In this study, we compared two groups of patients with ESCC. Group 1 included patients who underwent surgery within 8 weeks of completion of NCRT, and group 2 included patients who underwent surgery after 8 weeks. The two groups were compared in terms of demographic details, preoperative and intraoperative parameters and postoperative outcomes, including complications and pathological outcomes. Mortality during the postoperative period was the only significant difference between the two groups, with a higher incidence in the early group (p=0.22).
The timing of esophagectomy after the completion of NACRT plays an important role, as radiation-induced changes, recovery from chemotherapy and tumor response to NACRT affect the perioperative course and long-term survival.
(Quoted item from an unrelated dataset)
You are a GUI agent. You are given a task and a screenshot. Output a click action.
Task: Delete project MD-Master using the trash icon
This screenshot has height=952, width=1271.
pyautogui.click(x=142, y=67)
The main complications following esophagectomy are respiratory complications (atelectasis, pleural effusion, pneumothorax, pneumonia), wound infection, anastomotic leakage, anastomotic site stricture, conduit necrosis, vocal cord palsy, and chylothorax [16].
Numerous studies have demonstrated an increase in postoperative morbidity and mortality rates after a delay in surgery following NACRT [17-19]. In contrast, studies by Roul et al. and Xiao et al.showed no difference in postoperative complications between the two groups [20,21]. In our study, the tumor location was mostly in the lower thoracic esophagus in both groups, with no statistically significant difference, and T3 was the most common stage at presentation in both groups. This can be attributed to the fact that this stage corresponds to the development of significant dysphagia in patients with a disease; otherwise, there is no current evidence supporting the need for routine or high-risk group screening.
No significant difference was found in intraoperatively monitored parameters such as blood loss, duration of surgery or adhesions. However, a grade 3-5 incidence of adhesions per Likert scale was more common in group 1. This seems contrary to the generally accepted fact that adhesions become denser as the period after radiation increases. Theoretically, increasing the interval between NACRT and surgery may allow adequate time for patients to recover from adverse reactions to NACRT and may permit the tumor to continuously regress due to the prolonged effect of neoadjuvant treatment, thereby improving respectability [22]. However, a counterintuitive result might be explained by the viewpoint that waiting longer could make dissection more difficult and complicated due to increased radiation-related fibrosis. It is also possible that delaying surgery could allow for tumor regrowth, increasing the risk of recurrence [23].
A pathological complete response and Mandard grade 1 were more common in group 2 than in group 2, but the difference between the two groups was not statistically significant. Even in patients with incomplete response, higher T stages were more commonly found pathologically in group 1 despite an almost equitable distribution in pretreatment staging. In a meta-analysis performed by Qin Qin et al., a total of 13 studies involving 15,086 patients were analyzed. Overall, an interval longer than 7-8 weeks between the end of NACRT and surgery was significantly associated with an improved pCR rate [22]. Similarly, Xiao et al.also observed higher pCR rates with delay in surgery[21]. Like the NeoRes II trial, which is an RCT that included 223 patients with esophageal SCC who underwent esophagectomy after NCRT (117 within 6-8 weeks and 106 within 10-12 weeks) and showed no difference in postoperative complications between the two groups, our comparative data on postoperative complications and hospital stays were not statistically significant[24]. Pulmonary complications such as effusion and atelectasis were the most common events in both groups, but most of the patients did not require any additional therapeutic measures or other routine care, including physiotherapy. This can be attributed to thoracic dissection being performed to mobilize the esophagus and to lymph node retrieval as well as dissection in the upper abdomen to mobilize the stomach. Chylothorax and conduit necrosis were reported in one patient each in group 1 and group 2. An increased incidence of RLN palsy was found in the late group, likely due to difficult dissection secondary to radiation-related fibrosis.
Simon Roh et al. observed 348 EC patients with an increased risk of anastomotic leakage >35 days after surgery [25]. Wakita et al. conducted a study on 131 patients with EC and concluded that delaying esophagectomy may increase the rate of anastomotic leakage[26]. In our study, this delay did not seem to impact the rate of anastomotic leakage, as the difference was not significant, but leakage was more common in the early group. Moreover, the management of complications did not significantly differ between the two groups, as the difference in the Clavien‒Dindo grade was not statistically significant.
Postoperative mortality was significantly different (p=0.022): in the early group, 3 out of 19 patients died during the postoperative period, while no mortality occurred in the late group. This finding is contrary to the fact that demographic data, especially performance status, were not significantly different between the two groups. However, increased frailty and poor nutritional status due to more recent NACRT may be significant factors causing this difference, although this aspect requires additional detailed analysis.
Limitations of this study include the lack of long-term follow-up, lack of randomization, and limited sample size. This study still does not provide a clear answer for the optimum duration of surgery in patients with ESCC, but it is one of few initial studies performed for ESCC in the Indian population. More detailed studies, such as RCTs with longer follow-up periods, may provide better answers and fill the void in this area.